Climate change is exacerbating the global water crisis. Corporations must be part of the solution
There are 771 million reasons for corporations to get more involved in helping to solve the global water crisis. We’ve seen first hand the impact a corporate partner can have in scaling proven solutions that work and change the future for people living in poverty–and the world can’t wait.
Along with the 771 million people still living without access to safe water, we have 1.7 billion who do not have a toilet. And things aren’t getting better–they’re getting worse due to the catastrophic effects of climate change. By 2025, half of the world’s population is projected to live in areas where obtaining safe water is difficult if not impossible, with people living in poverty feeling it first and worst.
Take the story of Leneriza as an example. She was paying $60 a month for unreliable, unsafe water from a private vendor. With support from a microloan, she was able to pay the upfront cost to join the utility which gave her sustained access to regulated water. Her payments dropped to just $10 a month: $5 to repay her loan, and a $5 water bill. That’s it. Right away, she had both safe water and $50 more in her pocket each month to spend on her family.

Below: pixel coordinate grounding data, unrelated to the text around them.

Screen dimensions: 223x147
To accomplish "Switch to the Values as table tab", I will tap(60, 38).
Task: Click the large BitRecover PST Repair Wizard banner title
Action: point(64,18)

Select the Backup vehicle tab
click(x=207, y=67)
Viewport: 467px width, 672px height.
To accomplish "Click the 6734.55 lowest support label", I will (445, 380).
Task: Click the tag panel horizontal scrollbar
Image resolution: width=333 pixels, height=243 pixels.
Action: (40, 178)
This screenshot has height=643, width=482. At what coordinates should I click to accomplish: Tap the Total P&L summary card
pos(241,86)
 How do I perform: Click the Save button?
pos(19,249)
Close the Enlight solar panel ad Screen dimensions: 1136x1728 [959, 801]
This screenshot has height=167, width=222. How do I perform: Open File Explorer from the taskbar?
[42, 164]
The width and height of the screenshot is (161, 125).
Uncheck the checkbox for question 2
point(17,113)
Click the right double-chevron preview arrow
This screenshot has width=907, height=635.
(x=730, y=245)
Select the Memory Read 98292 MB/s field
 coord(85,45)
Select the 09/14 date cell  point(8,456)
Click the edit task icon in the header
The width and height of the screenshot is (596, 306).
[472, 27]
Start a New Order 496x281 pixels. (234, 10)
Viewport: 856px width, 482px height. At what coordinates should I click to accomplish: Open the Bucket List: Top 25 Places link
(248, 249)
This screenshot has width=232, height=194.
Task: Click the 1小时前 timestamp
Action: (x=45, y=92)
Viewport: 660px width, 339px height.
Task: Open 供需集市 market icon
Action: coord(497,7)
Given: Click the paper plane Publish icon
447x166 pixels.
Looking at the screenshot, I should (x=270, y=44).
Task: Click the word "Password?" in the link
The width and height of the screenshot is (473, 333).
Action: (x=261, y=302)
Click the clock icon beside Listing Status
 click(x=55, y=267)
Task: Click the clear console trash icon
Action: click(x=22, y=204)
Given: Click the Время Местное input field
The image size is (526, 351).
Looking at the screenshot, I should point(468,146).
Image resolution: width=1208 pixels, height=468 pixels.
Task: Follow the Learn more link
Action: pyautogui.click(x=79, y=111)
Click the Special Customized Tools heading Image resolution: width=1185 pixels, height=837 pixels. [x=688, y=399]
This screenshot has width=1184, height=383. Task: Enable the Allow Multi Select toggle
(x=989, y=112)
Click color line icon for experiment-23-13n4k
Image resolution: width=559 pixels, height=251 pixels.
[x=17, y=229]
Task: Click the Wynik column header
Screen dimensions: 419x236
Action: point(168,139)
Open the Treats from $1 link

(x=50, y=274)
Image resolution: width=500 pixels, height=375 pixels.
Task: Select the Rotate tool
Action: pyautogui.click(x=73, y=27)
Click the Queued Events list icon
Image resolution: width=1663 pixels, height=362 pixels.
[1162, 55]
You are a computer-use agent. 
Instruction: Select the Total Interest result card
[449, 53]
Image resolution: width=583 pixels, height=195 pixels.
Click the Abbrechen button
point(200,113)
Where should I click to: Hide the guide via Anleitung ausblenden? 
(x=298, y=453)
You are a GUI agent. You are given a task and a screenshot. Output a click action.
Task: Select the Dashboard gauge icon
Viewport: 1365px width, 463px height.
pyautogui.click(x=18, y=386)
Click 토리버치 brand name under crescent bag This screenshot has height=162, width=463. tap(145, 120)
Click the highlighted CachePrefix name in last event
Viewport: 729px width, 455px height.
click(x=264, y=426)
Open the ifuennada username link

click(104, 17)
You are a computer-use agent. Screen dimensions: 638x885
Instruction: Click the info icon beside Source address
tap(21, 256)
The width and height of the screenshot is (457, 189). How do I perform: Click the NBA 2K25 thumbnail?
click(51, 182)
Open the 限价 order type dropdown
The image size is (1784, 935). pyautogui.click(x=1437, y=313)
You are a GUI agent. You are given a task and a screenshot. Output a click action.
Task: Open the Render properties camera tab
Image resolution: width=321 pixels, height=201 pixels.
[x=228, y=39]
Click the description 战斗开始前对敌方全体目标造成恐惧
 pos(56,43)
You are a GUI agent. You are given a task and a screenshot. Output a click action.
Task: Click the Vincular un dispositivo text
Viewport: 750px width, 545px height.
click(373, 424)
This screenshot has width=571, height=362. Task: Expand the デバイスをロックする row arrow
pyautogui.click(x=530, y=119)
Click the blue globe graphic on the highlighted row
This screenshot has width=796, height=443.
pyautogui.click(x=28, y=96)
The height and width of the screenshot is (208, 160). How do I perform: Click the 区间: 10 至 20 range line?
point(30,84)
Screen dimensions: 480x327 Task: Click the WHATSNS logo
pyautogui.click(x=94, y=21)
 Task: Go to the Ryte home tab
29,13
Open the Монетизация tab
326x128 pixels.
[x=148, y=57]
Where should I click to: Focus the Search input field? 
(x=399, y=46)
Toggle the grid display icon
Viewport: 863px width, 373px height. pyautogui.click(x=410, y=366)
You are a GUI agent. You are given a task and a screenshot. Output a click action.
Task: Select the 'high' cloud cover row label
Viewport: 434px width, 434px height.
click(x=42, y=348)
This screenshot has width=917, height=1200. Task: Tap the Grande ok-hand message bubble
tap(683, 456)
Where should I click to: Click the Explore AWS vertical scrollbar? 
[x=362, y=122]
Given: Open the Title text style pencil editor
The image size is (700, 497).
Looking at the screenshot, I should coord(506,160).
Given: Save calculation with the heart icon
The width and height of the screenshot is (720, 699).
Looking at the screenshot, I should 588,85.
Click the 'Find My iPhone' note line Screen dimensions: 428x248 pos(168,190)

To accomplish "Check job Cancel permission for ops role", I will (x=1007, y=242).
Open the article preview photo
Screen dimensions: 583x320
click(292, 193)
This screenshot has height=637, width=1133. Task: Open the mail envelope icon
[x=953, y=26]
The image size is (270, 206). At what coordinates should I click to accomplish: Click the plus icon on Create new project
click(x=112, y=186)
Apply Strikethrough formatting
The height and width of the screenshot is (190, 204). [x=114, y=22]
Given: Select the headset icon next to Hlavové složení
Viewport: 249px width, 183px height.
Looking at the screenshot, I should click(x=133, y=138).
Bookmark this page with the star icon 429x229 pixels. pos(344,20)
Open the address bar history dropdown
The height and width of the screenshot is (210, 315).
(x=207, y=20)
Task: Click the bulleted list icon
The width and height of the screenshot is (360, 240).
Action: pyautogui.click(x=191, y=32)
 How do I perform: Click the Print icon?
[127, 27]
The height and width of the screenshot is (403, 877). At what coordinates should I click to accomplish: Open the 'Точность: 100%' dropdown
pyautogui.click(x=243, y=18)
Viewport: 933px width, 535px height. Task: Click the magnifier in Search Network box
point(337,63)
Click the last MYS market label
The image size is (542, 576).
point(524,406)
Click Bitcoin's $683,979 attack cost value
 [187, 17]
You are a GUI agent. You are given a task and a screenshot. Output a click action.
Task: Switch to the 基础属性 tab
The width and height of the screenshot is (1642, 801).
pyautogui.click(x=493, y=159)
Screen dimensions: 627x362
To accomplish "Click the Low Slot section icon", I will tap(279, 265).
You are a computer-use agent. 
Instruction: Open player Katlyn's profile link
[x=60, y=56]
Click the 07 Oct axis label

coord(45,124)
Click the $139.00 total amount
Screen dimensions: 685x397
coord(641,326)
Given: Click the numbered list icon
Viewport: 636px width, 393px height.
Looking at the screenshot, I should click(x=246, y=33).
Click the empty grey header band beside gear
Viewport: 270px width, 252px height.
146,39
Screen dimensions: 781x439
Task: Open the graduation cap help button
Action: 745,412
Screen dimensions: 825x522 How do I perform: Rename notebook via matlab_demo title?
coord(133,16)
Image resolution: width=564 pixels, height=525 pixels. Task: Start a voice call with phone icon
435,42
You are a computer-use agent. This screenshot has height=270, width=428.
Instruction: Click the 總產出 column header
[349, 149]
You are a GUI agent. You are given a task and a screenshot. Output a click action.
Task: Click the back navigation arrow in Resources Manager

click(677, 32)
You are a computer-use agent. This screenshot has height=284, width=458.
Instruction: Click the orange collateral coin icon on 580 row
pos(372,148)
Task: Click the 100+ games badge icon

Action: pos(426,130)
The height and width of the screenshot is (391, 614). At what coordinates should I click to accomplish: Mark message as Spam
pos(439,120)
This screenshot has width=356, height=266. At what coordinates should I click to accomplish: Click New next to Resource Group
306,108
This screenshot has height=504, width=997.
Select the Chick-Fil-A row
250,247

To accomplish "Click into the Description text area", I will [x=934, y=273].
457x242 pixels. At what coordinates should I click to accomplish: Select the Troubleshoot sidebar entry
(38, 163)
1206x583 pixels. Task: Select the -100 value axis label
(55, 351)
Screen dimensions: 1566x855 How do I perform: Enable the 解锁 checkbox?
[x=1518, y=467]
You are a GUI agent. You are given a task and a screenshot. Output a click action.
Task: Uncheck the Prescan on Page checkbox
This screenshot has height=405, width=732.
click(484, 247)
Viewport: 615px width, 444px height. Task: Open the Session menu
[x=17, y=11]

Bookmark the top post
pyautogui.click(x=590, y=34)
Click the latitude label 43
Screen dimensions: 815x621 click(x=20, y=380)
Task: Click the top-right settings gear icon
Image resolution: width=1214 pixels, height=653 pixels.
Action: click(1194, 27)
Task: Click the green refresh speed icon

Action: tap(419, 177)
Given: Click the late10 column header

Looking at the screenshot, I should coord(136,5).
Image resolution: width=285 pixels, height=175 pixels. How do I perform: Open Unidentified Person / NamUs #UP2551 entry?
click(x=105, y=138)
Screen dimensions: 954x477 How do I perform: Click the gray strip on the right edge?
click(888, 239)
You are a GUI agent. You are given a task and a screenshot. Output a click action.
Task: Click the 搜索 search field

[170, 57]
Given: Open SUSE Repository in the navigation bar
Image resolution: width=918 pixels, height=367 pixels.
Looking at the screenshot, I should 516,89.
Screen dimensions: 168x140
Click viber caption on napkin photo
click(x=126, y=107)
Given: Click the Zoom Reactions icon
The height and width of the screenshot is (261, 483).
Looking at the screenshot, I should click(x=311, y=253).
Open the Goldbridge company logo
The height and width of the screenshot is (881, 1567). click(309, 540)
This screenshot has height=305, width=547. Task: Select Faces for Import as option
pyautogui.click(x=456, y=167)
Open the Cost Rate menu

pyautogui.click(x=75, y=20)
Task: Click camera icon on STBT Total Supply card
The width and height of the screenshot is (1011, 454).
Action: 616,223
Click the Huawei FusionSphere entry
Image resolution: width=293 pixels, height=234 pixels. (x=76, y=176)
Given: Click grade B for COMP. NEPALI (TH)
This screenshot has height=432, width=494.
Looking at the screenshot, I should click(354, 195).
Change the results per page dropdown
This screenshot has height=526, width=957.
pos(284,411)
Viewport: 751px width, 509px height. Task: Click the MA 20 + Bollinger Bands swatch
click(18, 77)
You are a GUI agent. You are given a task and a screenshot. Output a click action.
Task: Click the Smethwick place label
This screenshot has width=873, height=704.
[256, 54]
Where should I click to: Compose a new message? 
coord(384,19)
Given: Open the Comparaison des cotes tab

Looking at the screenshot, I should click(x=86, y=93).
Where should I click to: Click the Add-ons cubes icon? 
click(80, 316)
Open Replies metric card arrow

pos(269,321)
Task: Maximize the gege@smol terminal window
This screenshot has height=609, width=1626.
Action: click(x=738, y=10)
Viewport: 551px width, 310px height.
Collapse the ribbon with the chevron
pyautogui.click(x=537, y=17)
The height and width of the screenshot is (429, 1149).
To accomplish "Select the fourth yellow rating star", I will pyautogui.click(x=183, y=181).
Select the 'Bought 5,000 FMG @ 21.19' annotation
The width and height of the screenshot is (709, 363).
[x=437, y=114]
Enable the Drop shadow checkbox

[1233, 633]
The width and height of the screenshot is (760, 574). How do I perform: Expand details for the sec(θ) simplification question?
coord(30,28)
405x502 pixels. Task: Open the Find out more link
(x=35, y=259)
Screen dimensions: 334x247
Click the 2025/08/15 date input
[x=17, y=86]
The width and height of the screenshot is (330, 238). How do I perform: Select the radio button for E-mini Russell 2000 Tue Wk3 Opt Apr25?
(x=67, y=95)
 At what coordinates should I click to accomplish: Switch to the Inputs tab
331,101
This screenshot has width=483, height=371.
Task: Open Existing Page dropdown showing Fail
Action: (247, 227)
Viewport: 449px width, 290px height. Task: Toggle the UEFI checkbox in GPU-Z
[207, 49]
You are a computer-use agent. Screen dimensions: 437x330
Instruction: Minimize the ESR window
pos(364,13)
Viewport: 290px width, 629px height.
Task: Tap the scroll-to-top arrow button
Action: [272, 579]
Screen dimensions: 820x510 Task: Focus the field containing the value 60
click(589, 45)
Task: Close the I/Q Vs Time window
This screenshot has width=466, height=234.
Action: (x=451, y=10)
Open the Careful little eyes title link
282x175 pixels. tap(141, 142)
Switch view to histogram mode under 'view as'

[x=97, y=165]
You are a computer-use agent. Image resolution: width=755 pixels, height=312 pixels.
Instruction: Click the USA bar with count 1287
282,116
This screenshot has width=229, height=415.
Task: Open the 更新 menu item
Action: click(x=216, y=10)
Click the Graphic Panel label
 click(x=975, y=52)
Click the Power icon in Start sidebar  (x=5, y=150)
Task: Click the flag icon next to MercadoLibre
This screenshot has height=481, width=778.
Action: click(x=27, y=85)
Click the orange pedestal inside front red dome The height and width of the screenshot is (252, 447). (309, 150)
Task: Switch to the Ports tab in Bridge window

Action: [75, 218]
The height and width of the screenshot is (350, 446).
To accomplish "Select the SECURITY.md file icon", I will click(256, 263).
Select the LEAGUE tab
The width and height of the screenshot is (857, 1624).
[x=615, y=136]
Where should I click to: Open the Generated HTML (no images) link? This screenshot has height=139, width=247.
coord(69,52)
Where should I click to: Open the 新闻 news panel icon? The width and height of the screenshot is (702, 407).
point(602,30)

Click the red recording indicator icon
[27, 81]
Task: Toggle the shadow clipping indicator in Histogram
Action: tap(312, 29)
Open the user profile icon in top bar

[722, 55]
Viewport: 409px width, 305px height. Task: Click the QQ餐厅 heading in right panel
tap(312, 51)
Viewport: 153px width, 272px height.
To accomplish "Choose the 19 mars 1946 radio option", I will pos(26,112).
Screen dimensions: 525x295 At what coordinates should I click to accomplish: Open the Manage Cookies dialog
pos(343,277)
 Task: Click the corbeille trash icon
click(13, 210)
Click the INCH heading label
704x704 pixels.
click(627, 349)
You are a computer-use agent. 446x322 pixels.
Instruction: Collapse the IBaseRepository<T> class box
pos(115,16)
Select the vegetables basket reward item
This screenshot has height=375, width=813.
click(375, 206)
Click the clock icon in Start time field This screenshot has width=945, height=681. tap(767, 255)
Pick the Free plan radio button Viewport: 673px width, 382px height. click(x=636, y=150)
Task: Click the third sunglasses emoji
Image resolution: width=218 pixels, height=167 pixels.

There are millions of people in situations like Leneriza’s. People with the capacity to solve their water and sanitation access issues who are constrained by the upfront costs. Organizations such as Water.org are working to solve this by providing a solution for millions of people who are stuck using short-term, stop-gap solutions like buying contaminated water from trucks or paying a fee every time they use a toilet, but they needed partners to help scale these solutions.
Reclaiming wasted hours
Many people who lack access to water and sanitation know exactly how to solve their problems, but they lack the necessary funds. One solution that works is to help provide financing for individual households’ water needs–whether that’s joining a local utility by connecting to an existing water line, installing a rainwater harvesting tank and pump, or installing a household toilet.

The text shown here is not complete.